Nail whistled, then whispered, “You still have Bobo’s keys?”

She nodded. “He doesn’t need them anymore. For instance,” she lowered her voice even more, “did you notice there’s a long ladder lying against one wall of the engine room?”

“Yeah, and it’s padlocked on both ends to the wall,” he said.

“The key to the padlocks,” she whispered, “is in my hand. Before I have to go, I’ll slip it into my mouth. Then, when I kiss you goodbye, I’ll put it into your mouth. Okay?”

“Viridis,” he said, “you are as good as they make ’em. I mean, you are really truly good as all gitout. But there’s just one other thing I’d have to git…”

She didn’t give him a chance to finish. “On the same shelf of the broom closet where the dynamo fuse is hidden,” she said, “is Irvin Bobo’s empty whiskey pint in a paper sack. Only it isn’t empty. I filled it with mustard oil.”

He shook his head. And then he shook it again and just left it shaking. “You didn’t leave a railroad ticket up there too, didje?” he asked, laughing.

“Shh,” she hushed him. “No, but I could tie Rosabone to a tree out by the swamp,” she said, meaning it.

“I’ll go on foot,” he said.

“Where?” she asked.

“Where? Why, home, of course.”

She shook her head. “That’s the first place they’ll look for you.”

“Where else would I go?” he asked. “Mexico?”

She whispered again. “I could hide you up in the attic of my house.” When he frowned and shook his head, she said, “I could really make a nice room up there, and you could have anything you want.”

“Anything except mountains and meadows and creeks and country,” he said. He shook his head again. “No, I thank ye kindly, but I’ll light out for the back of beyond. I don’t mean I aim to git my old bed back, in the homeplace. But there’s some hollers I know up on the mountain where aint nobody ever been, except Indians. Places where nobody could find me.”

“Could I find you?”

“Not if I didn’t draw ye a map.”

“Draw me a map.”

“When the time comes. I aint leavin tonight. First I’ve got to figger some way to git upstairs from the death hole in the middle of the night.”

“Whatch’all talkin about?” Bird said, and they looked up to see him leaning over them. Had he been listening? Had he heard anything they said? Would he snitch? Nail grew very anxious. But Bird was simply intent on announcing, “Y’all just got about five minutes left.”

“All right,” Viridis said. Bird backed away to his guard spot, and they went on talking. Viridis said, “I hope you don’t mind if I visit with Ernest after you leave.”

“Mind?” he said. “Course I don’t mind. You know he don’t have no folks to visit him from up home, where he comes from, up around Timbo. You gonna kiss him too?”

“I just want to talk about his drawings,” she said. “Has he started using his pastels yet?”

“Those colored chalks? Yeah, he’s covered a new pad with ’em. Did you bring back his old pad?”

She shook her head. “Does he need it? I had most of those framed to show to people to help save him from the chair.”

Nail said, “There’s one of them I hope you didn’t have framed. Ernest forgot it was in the pad, and he sure was mortified at the thought you seen it.”

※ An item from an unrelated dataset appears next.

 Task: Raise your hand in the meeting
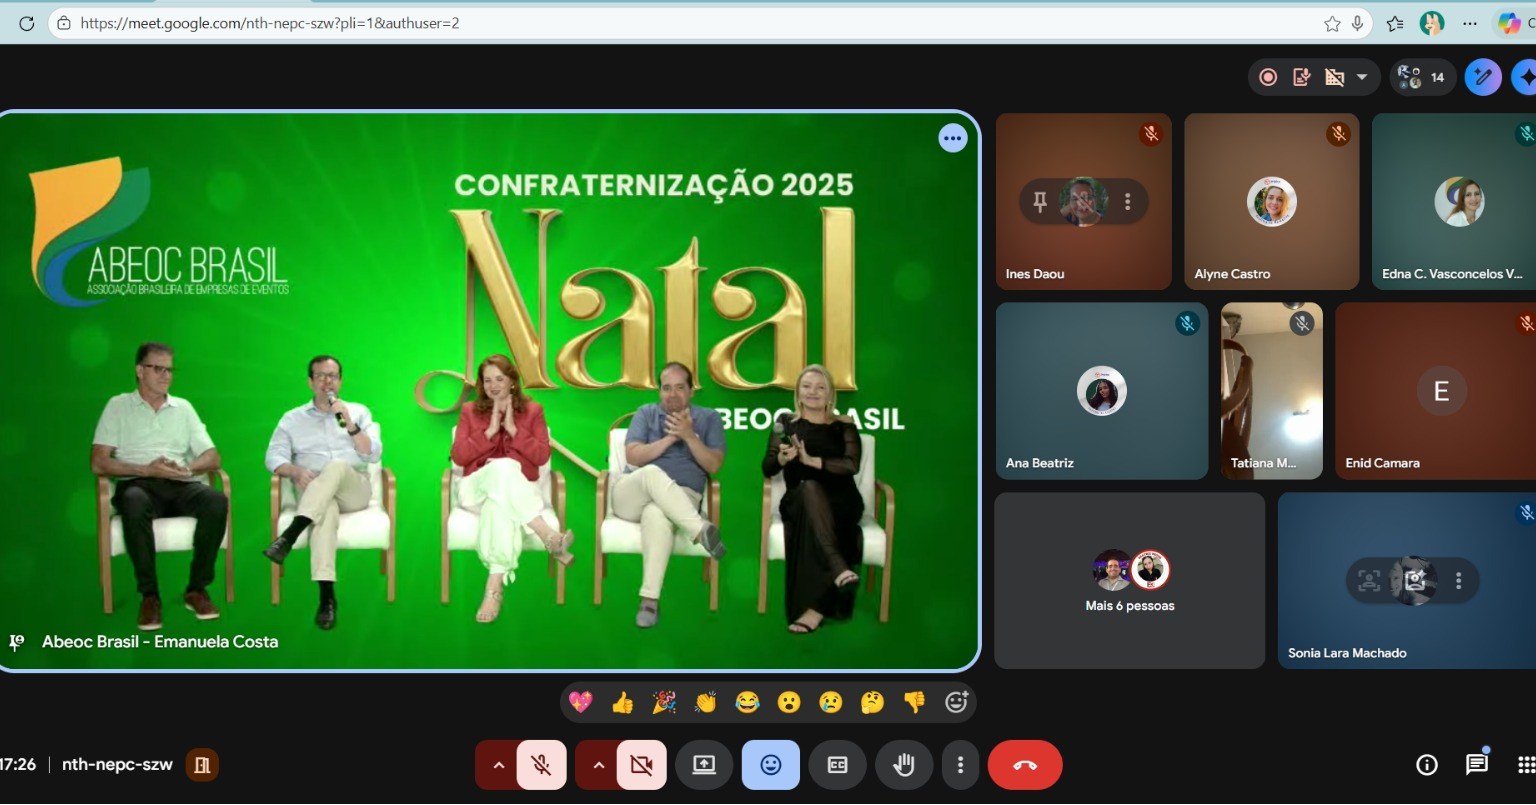904,765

It was her turn to blush. He was glad to see that she could. She’d caused him so many blushes. “No,” she said. “I’m not showing that to anyone. Who is the girl?”

“What girl?”

“That he drew you in bed with.”

“What makes you think it was me?”

“Nail. It looks just like you.”

“He’s shore a good artist, aint he?”

“Who’s the girl?”

“Aw, she’s jist some story I tole him. There wasn’t never nobody like that. He jist made her up. I mean, I jist made her up, and he jist drew her.”

“You’ve never been to bed with a girl?”

“Sorry, y’all’s time is up,” Bird said, and handed her a basket. “Lady, you can give ’im this now.”